• **WHAT THE EXERCISE ASKS**: Quote, word for word, the line containing "Open the Current Year tab" and all lines that follow it to the end of the records, with no pictures.

##### GIVEN RECORDS

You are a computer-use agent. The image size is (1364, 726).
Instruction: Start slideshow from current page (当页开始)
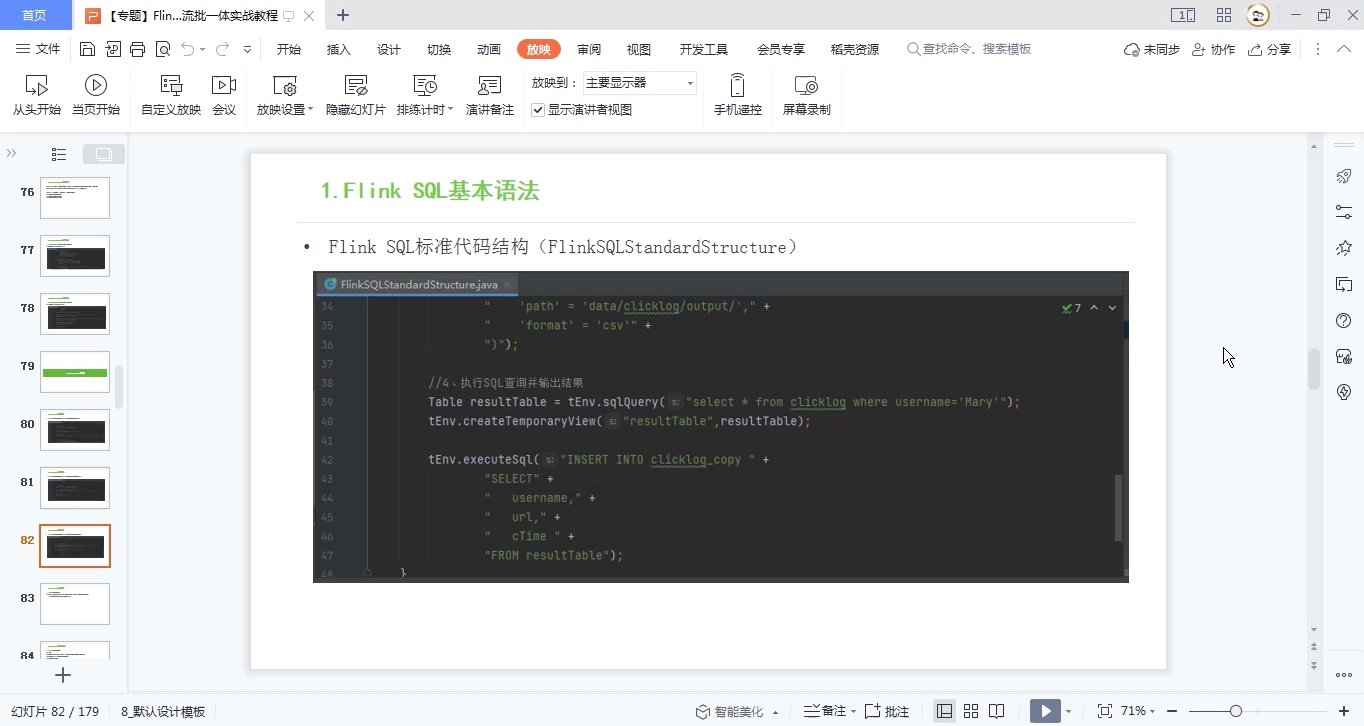pyautogui.click(x=96, y=94)
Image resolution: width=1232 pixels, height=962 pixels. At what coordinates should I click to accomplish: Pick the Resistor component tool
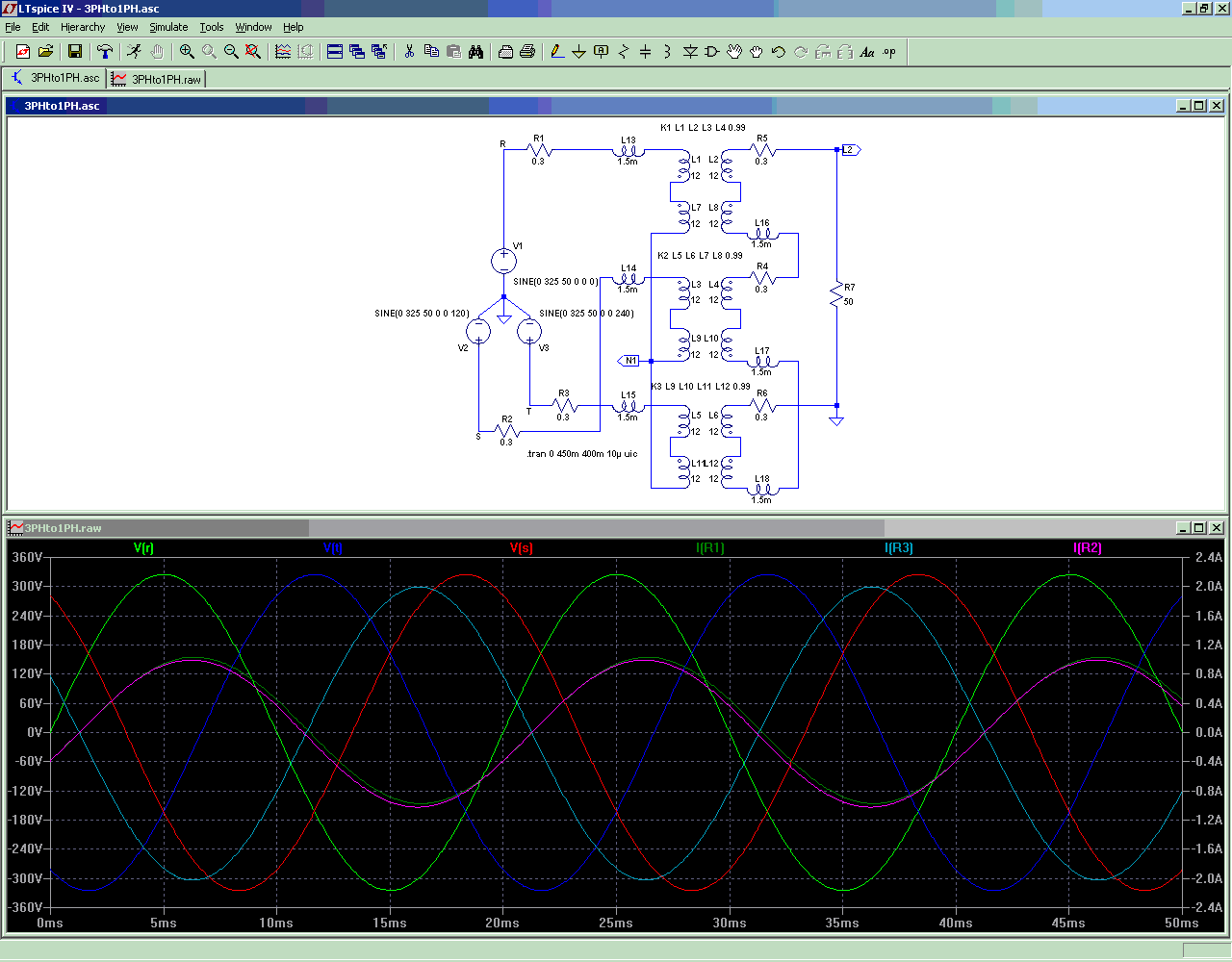623,51
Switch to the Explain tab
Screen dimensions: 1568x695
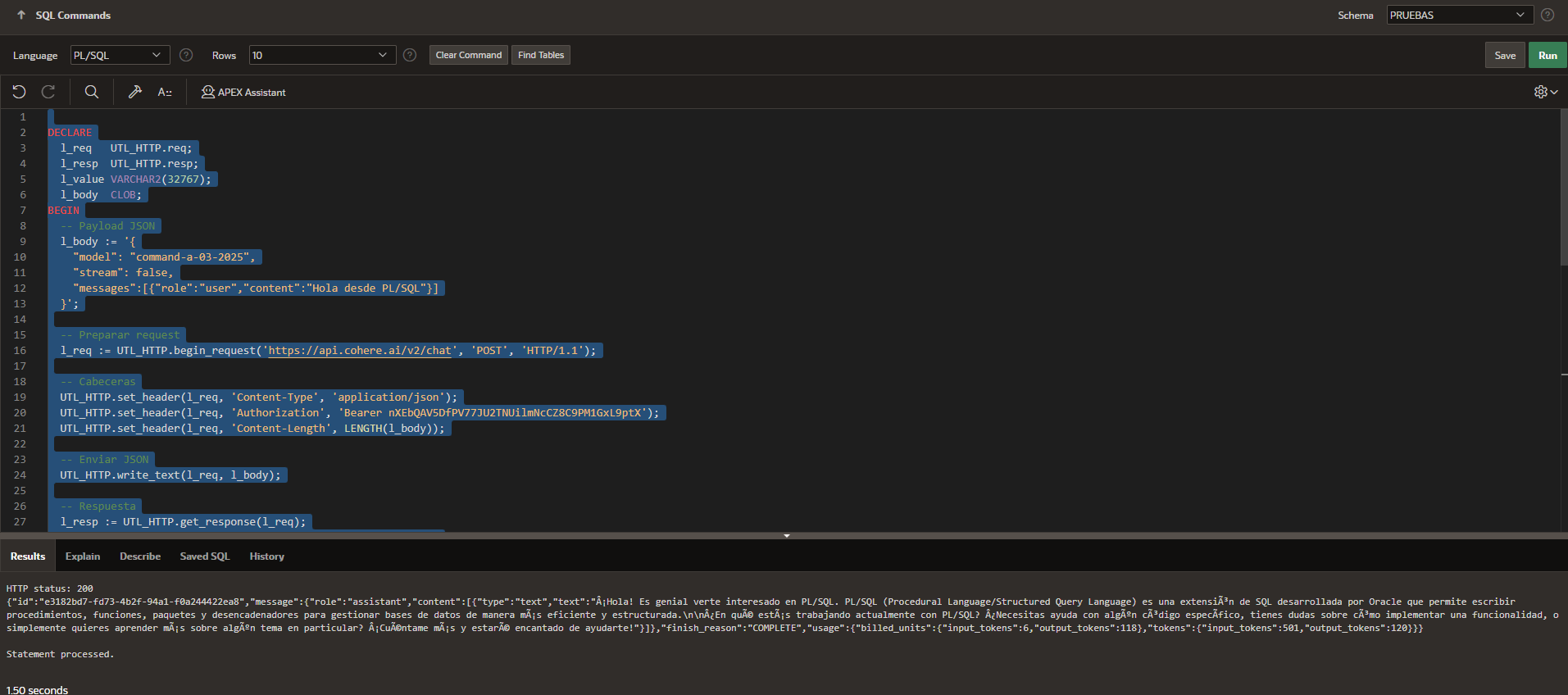(x=83, y=556)
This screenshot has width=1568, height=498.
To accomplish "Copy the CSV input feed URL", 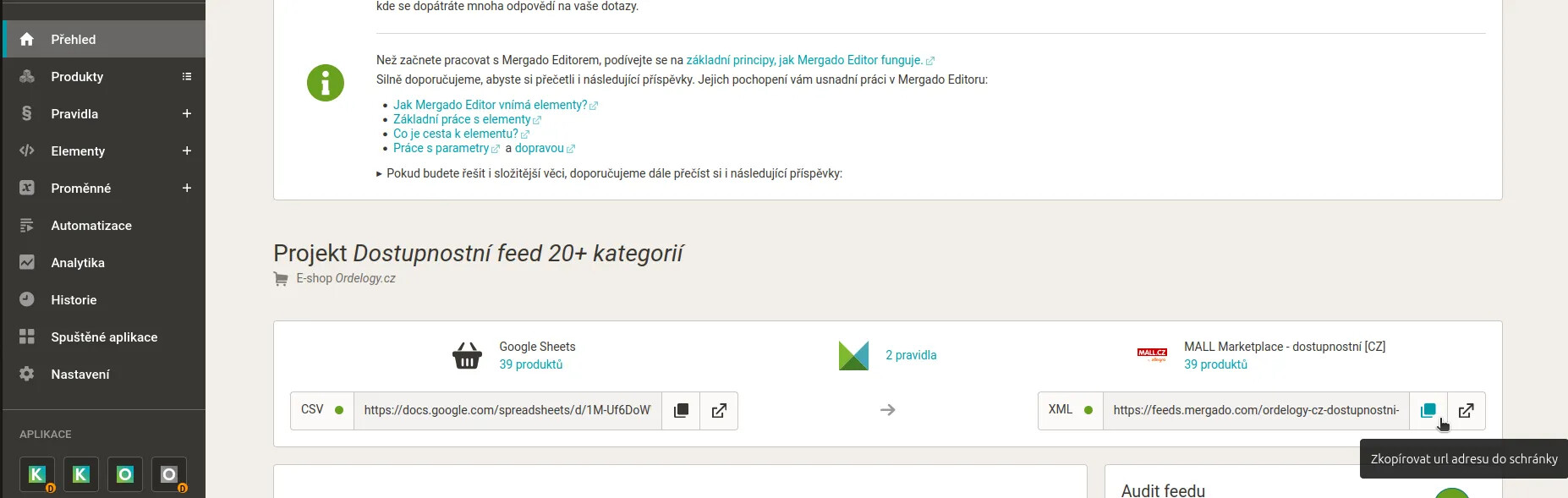I will [681, 411].
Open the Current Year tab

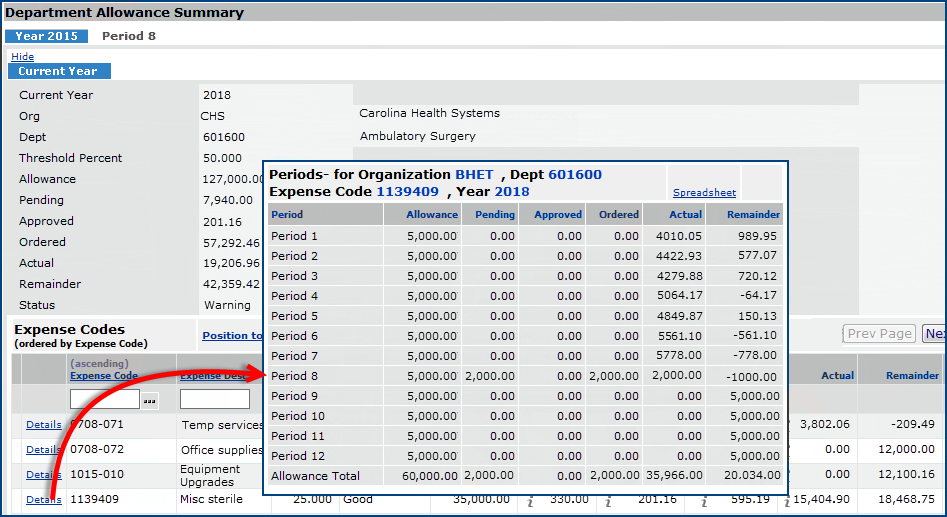point(58,71)
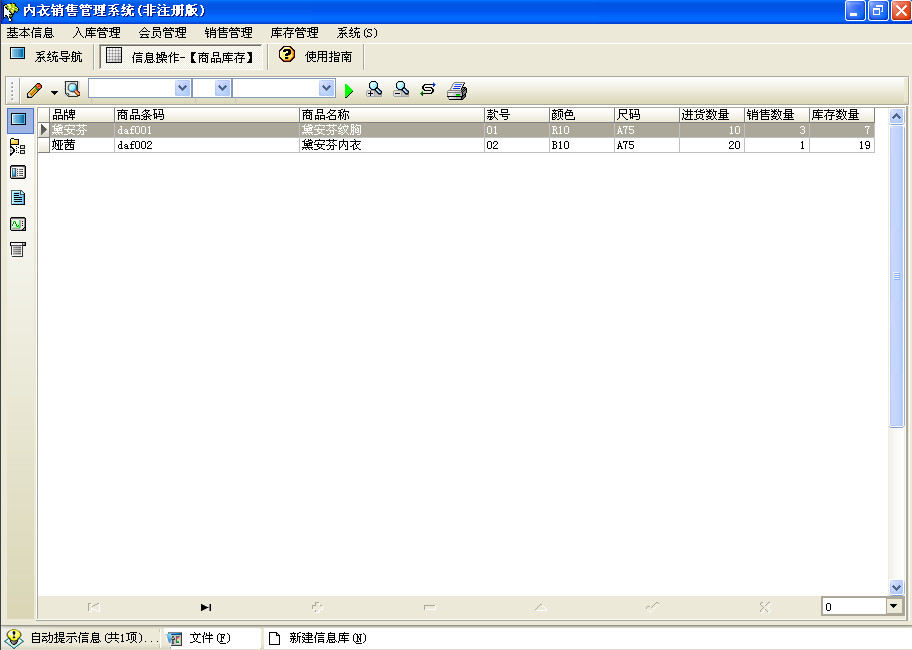Screen dimensions: 912x650
Task: Select the grid view icon in the left sidebar
Action: pyautogui.click(x=17, y=120)
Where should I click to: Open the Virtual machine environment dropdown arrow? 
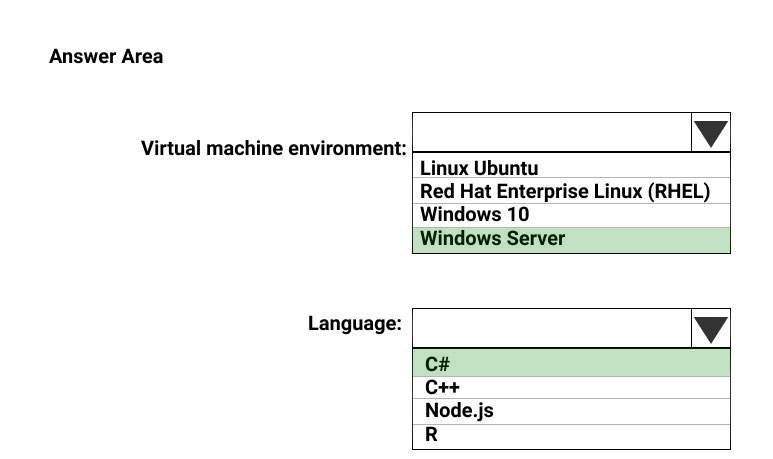[x=711, y=133]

##########

• **EXERCISE RESPONSE**:
Open the Current Year tab

point(58,71)
Screen dimensions: 912x650
Task: Select the grid view icon in the left sidebar
Action: pyautogui.click(x=17, y=120)
Where should I click to: Open the Virtual machine environment dropdown arrow? 
[x=711, y=133]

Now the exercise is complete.